We stopped and focused entirely on this little animal. The children tried to catch it or corral it so they could look at it more closely. But of course they couldn’t. And the little creature hopped back into the grass and disappeared.
Here we were, surrounded by the beauty of the shrine, a place that draws visitors from everywhere, and our entire focus was on this teeny little life in front of us. It was smaller than a walnut, so tiny that we might not have noticed it if the children hadn’t seen it with their sharp eyes, love of exploration, and endless curiosity.
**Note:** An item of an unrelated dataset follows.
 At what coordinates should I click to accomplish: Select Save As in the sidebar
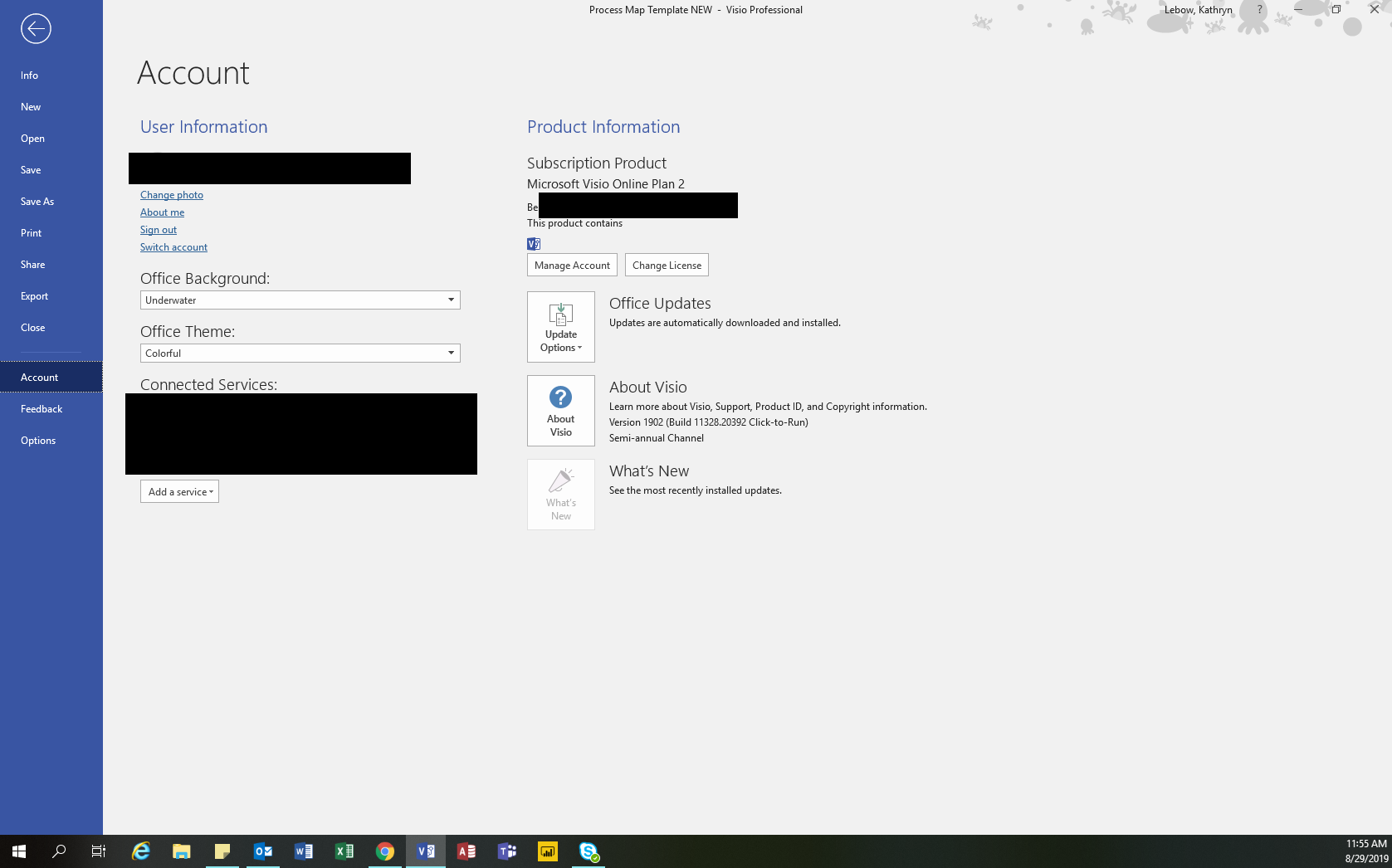coord(37,201)
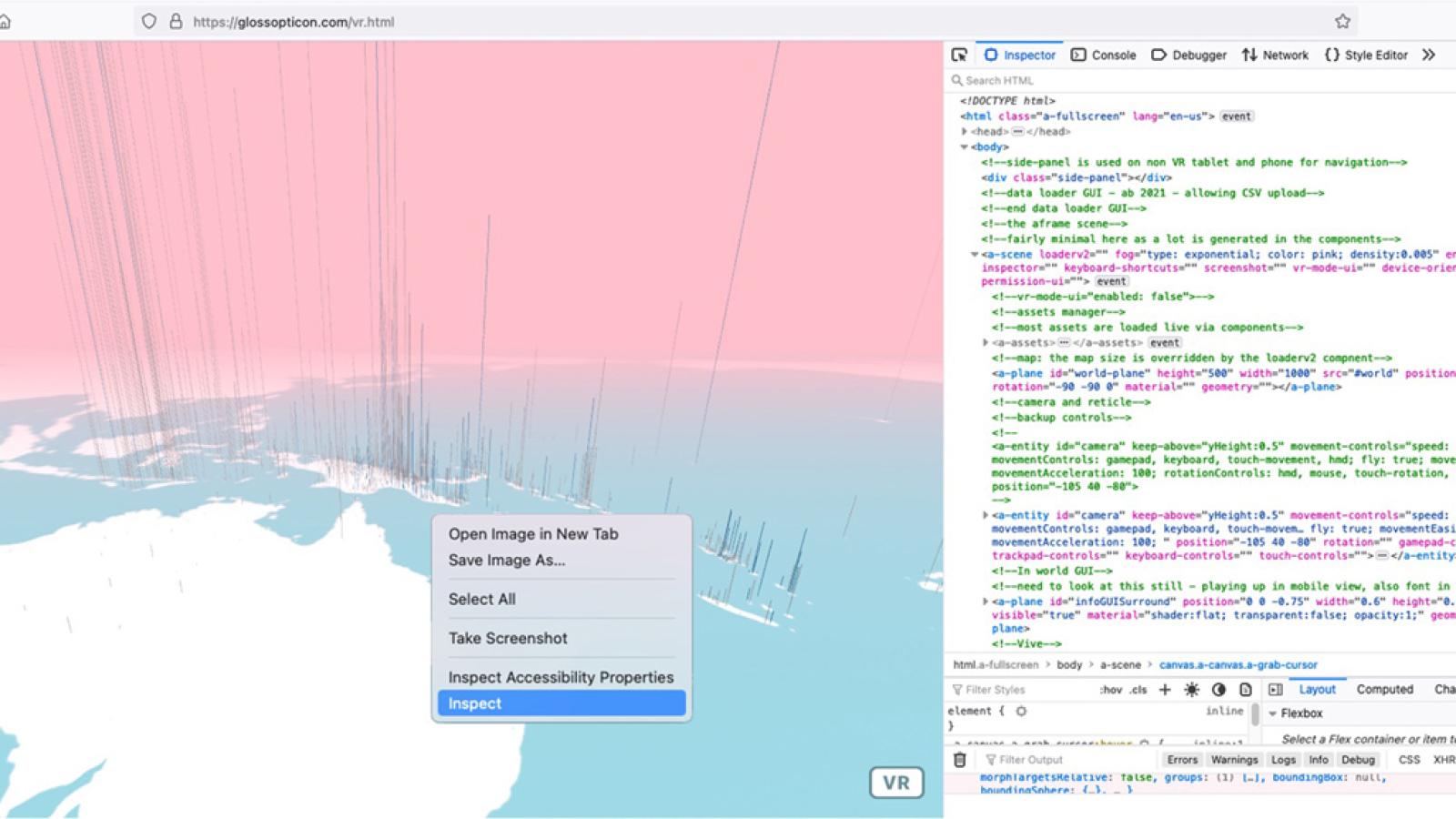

The large, beautiful structures and statues around us were momentarily forgotten. The blue summer sky and the green of the trees and lawns were merely a backdrop to this little life. All our eyes were on this little frog or toad as it leapt around the sidewalk and finally disappeared into the grass.
In fact, a woman carrying a toddler approached me to ask for directions to the chapel, and I told her, but then I said, “We’re all just so excited about this little toad the children found on the sidewalk.”
But by the time I turned back toward the children, our little friend had hopped back into the grass, back into nature, back to a place where he was safe from eager children’s hands and toes.
Hours later, though, we were still talking about that little frog or toad. How wonderful that God sent us not just the extraordinary beauty of a summer day, but also a tiny creature to delight the children who had been trying to wait patiently for their mothers to finish their boring grown-up conversation.
God’s gifts come in all shapes and sizes.